Document text:
--- START ---

UNITED STATES DISTRICT COURT FOR THE EASTERN DISTRICT OF CALIFORNIA
May 28, 2013
No. 2:11-cv-2548 TLN DAD P (E.D. Cal. May. 28, 2013)

Opinion

No. 2:11-cv-2548 TLN DAD P

05-28-2013

EDWARD LONG, Plaintiff, v. D. MINER et al., Defendants.


FINDINGS AND RECOMMENDATIONS

Plaintiff is a state prisoner proceeding pro se with a civil rights action seeking relief under 42 U.S.C. § 1983. This matter is before the court on a motion to dismiss brought on behalf of defendants McLean, Martinez, and Miner. Plaintiff has filed an opposition to the motion, and defendants have filed a reply.

BACKGROUND

Plaintiff is proceeding on an amended complaint against defendants Housley, McLean, Martinez, Miner, and Williams. Therein, plaintiff alleges that he suffers from rheumatoid arthritis and has not received adequate medical care for his condition. Plaintiff alleges that he complained about his medical care through the administrative grievance process but received no appropriate relief. Plaintiff claims that the defendants have violated his rights under the Eighth Amendment. In terms of relief, plaintiff requests an award of monetary damages. (Am. Compl. at 3 & Attach. 1-14.)

Defendant Williams is represented by separate counsel and is not a party to this motion. Defendant Houseley has yet to appear in this action.

THE PARTIES' ARGUMENTS

In the pending motion to dismiss, defense counsel argues that plaintiff's complaint fails to state a cognizable claim against inmate appeal coordinator defendants McLean, Martinez, and Miner because plaintiff has no separate constitutional right to a prison grievance or appeal system and, at most, plaintiff has alleged a difference of opinion with defendants as to the medical treatment he believes he needed. Counsel also argues that the moving defendants are entitled to qualified immunity because they promptly reviewed and responded to plaintiff's inmate grievances and did not violate his constitutional rights. Finally, counsel argues that plaintiff's state law negligence claim does not allege the involvement of any of the defendants and should be dismissed without prejudice to plaintiff's re-filing of a complaint in state court. (Defs.' Mot. to Dismiss at 4-6.)

In opposition to the pending motion, plaintiff argues that his complaint states a cognizable claim against the appeal coordinator defendants because he has specifically alleged that those defendants failed to schedule medically necessary appointments for him. Plaintiff also argues that the named defendants are highly-trained medical professionals yet delayed, interfered with, and denied him medical care, so they should not be able to escape liability through qualified immunity. Finally, plaintiff argues that he "obviously implied" that his state law negligence claim was directed at the defendants he named in the complaint. (Pl.'s Opp'n to Defs.' Mot. to Dismiss at 1-7.)

--- END ---

Dataset excerpts:
--- START ---

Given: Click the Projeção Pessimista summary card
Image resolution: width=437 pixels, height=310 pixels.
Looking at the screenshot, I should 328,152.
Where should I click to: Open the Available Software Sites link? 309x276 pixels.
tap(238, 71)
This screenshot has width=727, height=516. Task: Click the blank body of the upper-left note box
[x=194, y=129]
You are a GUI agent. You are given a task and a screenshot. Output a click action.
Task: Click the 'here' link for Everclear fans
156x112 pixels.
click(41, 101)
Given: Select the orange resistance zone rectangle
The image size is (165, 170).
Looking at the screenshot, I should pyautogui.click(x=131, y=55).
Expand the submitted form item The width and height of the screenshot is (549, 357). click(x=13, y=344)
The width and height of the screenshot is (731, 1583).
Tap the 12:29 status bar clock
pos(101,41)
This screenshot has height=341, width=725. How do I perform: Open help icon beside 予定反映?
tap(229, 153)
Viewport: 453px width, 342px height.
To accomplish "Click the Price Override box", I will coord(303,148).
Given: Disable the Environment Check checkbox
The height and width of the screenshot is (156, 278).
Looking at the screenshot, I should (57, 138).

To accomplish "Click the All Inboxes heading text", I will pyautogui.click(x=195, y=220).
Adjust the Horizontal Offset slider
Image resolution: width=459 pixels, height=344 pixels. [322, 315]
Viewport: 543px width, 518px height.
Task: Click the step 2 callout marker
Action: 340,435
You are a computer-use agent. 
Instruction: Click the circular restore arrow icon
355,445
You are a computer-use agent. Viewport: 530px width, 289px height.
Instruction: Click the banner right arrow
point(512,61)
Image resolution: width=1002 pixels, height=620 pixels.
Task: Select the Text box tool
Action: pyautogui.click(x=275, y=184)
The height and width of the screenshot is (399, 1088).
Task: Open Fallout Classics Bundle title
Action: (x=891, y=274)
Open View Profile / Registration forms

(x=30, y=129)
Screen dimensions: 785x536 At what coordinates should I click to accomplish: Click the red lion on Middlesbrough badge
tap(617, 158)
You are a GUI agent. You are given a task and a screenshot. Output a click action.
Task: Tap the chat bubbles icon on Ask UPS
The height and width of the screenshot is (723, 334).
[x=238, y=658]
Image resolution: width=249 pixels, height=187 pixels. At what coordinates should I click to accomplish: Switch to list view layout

--- END ---

Update the court opinion from the words "Plaintiff is proceeding" through "3 & Attach. 1-14.)", changing "rheumatoid arthritis" to "lupus".

Plaintiff is proceeding on an amended complaint against defendants Housley, McLean, Martinez, Miner, and Williams. Therein, plaintiff alleges that he suffers from lupus and has not received adequate medical care for his condition. Plaintiff alleges that he complained about his medical care through the administrative grievance process but received no appropriate relief. Plaintiff claims that the defendants have violated his rights under the Eighth Amendment. In terms of relief, plaintiff requests an award of monetary damages. (Am. Compl. at 3 & Attach. 1-14.)